Sometimes they are right, at least for a time, but the results of such thinking are usually catastrophic.
We must hope that all of the world's leaders keep this firmly in mind when they are considering how to respond to the many problems now confronting our rapidly changing and complex world.

Philip Fitzpatrick

Its very easy to get sucked into the Sinophobia promulgated by the USA and Australia.

Demonising and creating bogeymen out of certain sectors of society and, indeed, whole nations is a strategy that has been used by leaders and politicians for countless generations.

Working up a fervour among the general population over perceived enemies or threats is a sure way to garner support for a whole range of ulterior economic and political motives.

The accelerating Sinophobia and anti-Chinese rhetoric among Western nations like the USA and its allies has all the hallmarks of such a strategy.

The level of hypocrisy that this entails is quite mind boggling.

In terms of human rights, for instance, China’s abysmal record is no worse or better than the equally abysmal record in the USA.

Comparing China’s treatment of the Uyghurs or the students killed at Tiananmen Square to what the USA has done to its African and Native Americans is a zero sum game. The same argument applies when it comes to what Australia has done to its first peoples and, more recently, to refugees.

Pursuing that argument simply leads down a blind alley. There are other and much more compelling reasons for the present trend. And, as always, they involve money and power.

When the Soviet Union was dissolved in 1991 the USA and its Western allies lost a very convenient existential bogeyman.

With that loss it lost a lot of the justification for the lucrative industrial military complex that it spent trillions of dollars on maintaining.

When the Soviet bogeyman disappeared the USA sought out other bogeymen to justify its bloated defence spending.

This included a Global War on Terror that led to two decades of bloody warfare in the Middle East and Southwest Asia. Eventually, however, counter-terrorism could no longer justify increased military spending.

So now the USA has decided to settle on an ascending China as the number one threat to its security and position as the global sheriff.

And China, watching the escalation of both the rhetoric and spending by the USA on its military has been left with little choice but to beef up its own defences, security and military spending. And, particularly after the Trump era, also to initiate military and political cooperation with Russia.

So now the world is again left with two super powers facing off against each other and leaving us on tenterhooks as we trot after one or the other with our tails frantically wagging.

And I bet the gorgons of the military industrial complexes on both sides of the Pacific are rubbing their hands and counting the money rattling into their tills.

Chris Overland

Huawei produces excellent technology.

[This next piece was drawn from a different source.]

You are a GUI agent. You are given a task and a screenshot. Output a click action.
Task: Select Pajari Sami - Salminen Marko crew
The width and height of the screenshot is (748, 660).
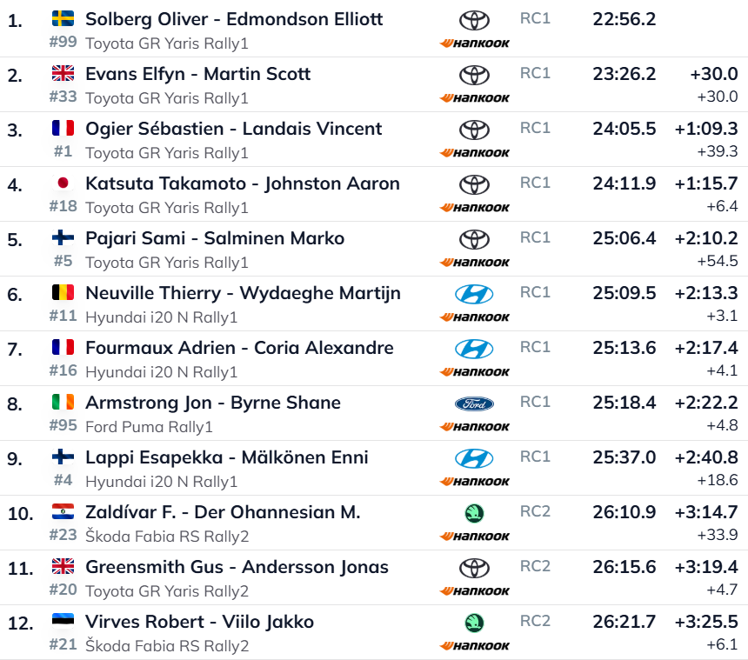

Its 5G equipment is probably the best at the moment.

As ever with China, the problem is not Huawei but its susceptibility to the needs and desires of the CCP and the authoritarian government that it maintains.

In the context of a real and ongoing cyber conflict between China and the democratic powers, it makes no sense to create an IT network reliant upon technologies that can be manipulated or hacked to provide intelligence and facilitate cyber warfare on behalf of the Chinese government.

It is nonsense to dismiss this concern as irrelevant or trivial. The evidence of large scale and sophisticated cyber activity by the Chinese and Russian governments, or their proxies, is quite overwhelming.

PNG is now hopelessly compromised by its reliance upon Huawei's technology.

This means that there can be no engagement with PNG on a secure basis when it comes to, for example, confidential trade discussions or the sharing of intelligence or other sensitive information.

This is a problem for Australia and other democratic powers because PNG remains a strategically significant place from a defence standpoint.

Quite how this situation can be remediated is not clear to me or, I suspect, anyone in the Australian intelligence and defence communities.

Paul Oates

There are none so blind as those who will not see.

William Dunlop

How many pieces of silver went Duma's way? More Belt and Roadisms = Entrapment.